The performance falls off extremely dramatically when you de-focus the Maxabeam from spot mode, from everything I have seen.


----------



## IlluminatedOne (Feb 13, 2017)

The Maxabeam should be able to put 1lux on target at 3500m and 0.25lux at 7000m.

The XeVision XV-LX70 should be capable of putting 1lux on target at 1100m or so (calculating from 1.3mil lux)

Has anyone actually measured the lux from the superpower variant i am sure it would be impressive guessing its 3-4mil+ lux.

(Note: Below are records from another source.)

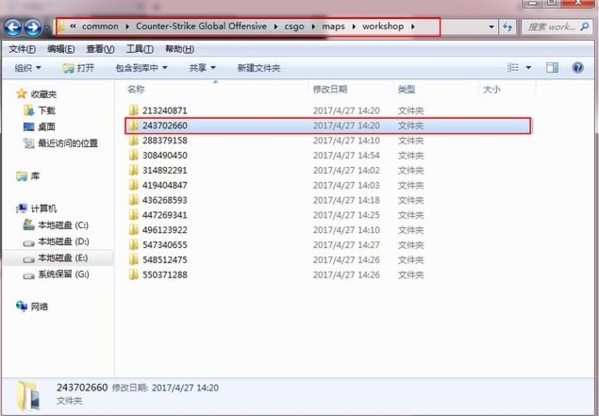Screen dimensions: 599x416
Task: Open the 工具(T) menu
Action: tap(140, 49)
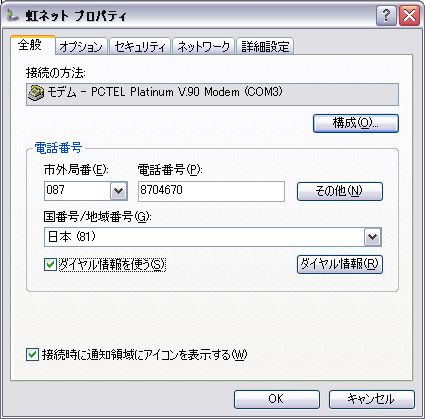This screenshot has height=419, width=425.
Task: Select the 全般 tab
Action: tap(31, 45)
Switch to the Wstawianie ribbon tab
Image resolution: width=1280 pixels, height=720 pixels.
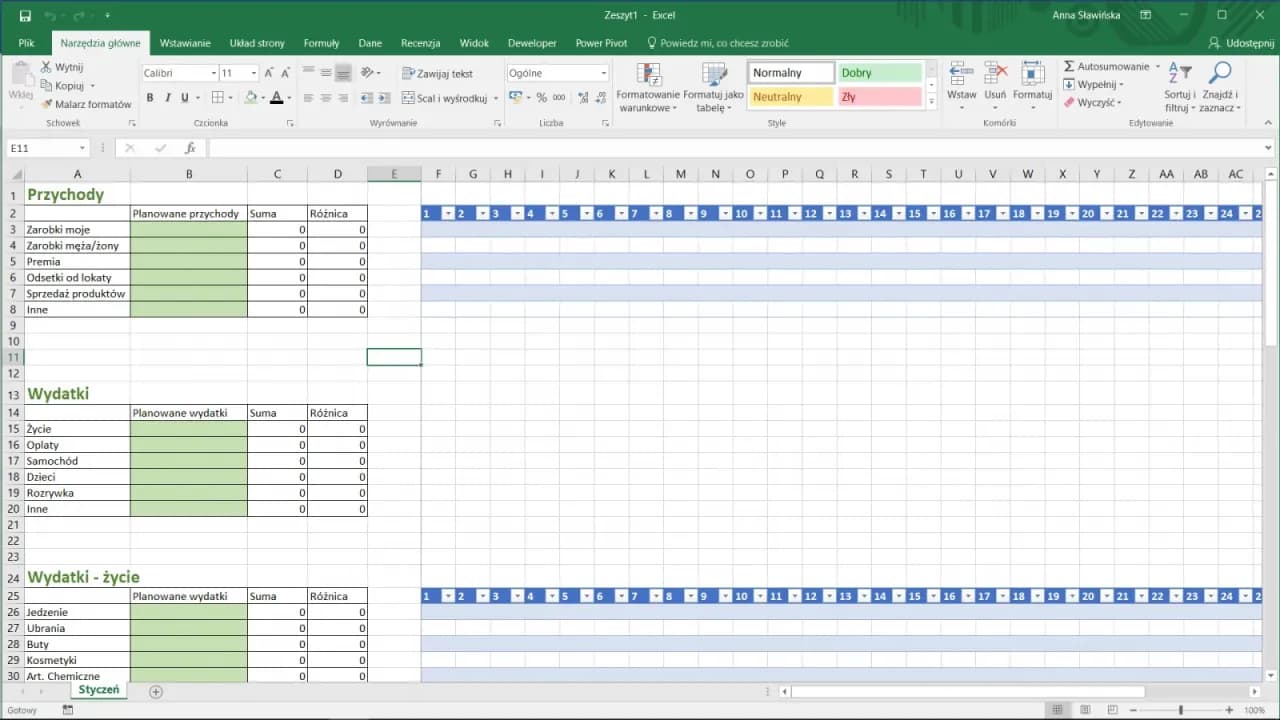(x=184, y=43)
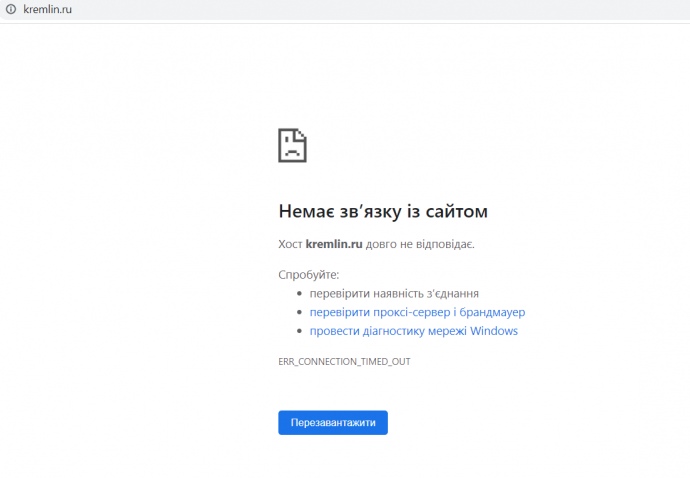Click the bullet before 'перевірити проксі-сервер'
Image resolution: width=690 pixels, height=478 pixels.
[x=299, y=313]
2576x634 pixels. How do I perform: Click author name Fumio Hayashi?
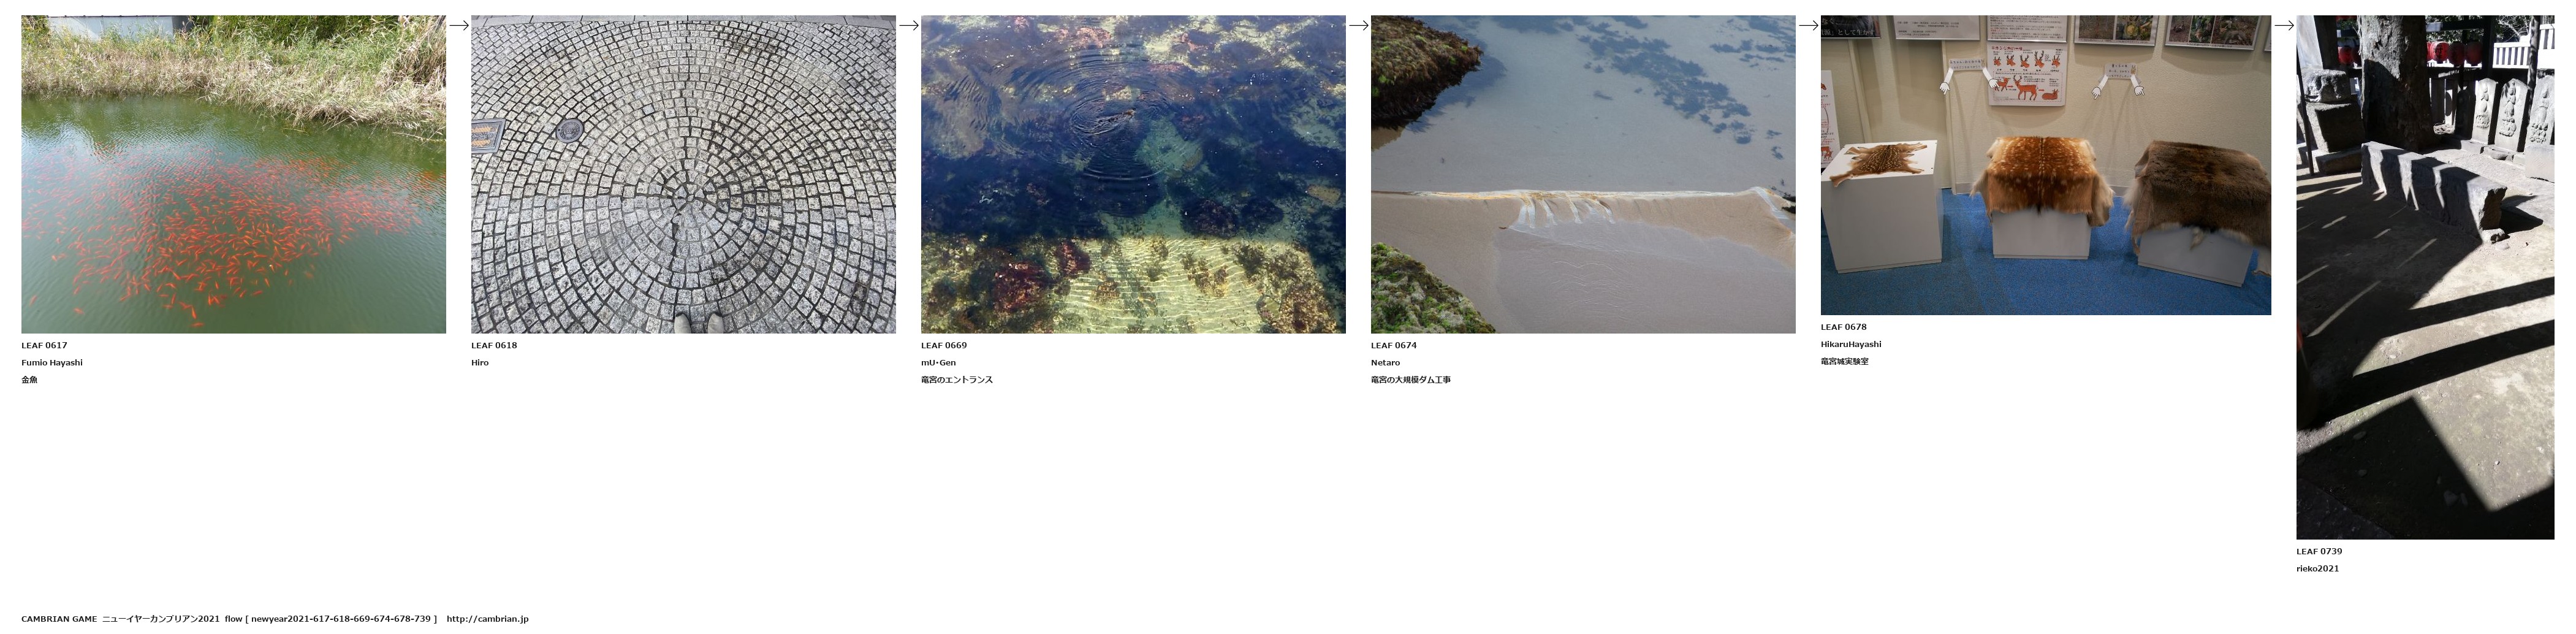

As others have stated the Maxabeam is the light to have if you need to put light out at those ranges and there is not much that can touch it at those ranges, so if you need it for something like that its a great light and i will also say since owning one that in wide beam mode its perfectly usable and quite impressive with its 3000lumens, i would also love to try the partial filter that they sell at some point which removes the donut hole but reduces maximum throw.
The Maxabeam is certainly impressive and throws so far i had to get my GF to hold it on a mountain top and use a 70mm pair of binoculars to see how far it actually throws lol

The XV-LX70 is going to put way more light out there with a wide cone of light that will probably make it more useful say for search and rescue etc or whatever people that actually have a purpose for owning such lights use them for rather than just for fun .
I also think as its more compact that can be a plus in its favor not that either are small EDC lights

The usual answer on here is buy both haha, but it really depends on what you want to use it for, i now really want a XV-LX70 after watching some of the vids people have done for it although will have to save up .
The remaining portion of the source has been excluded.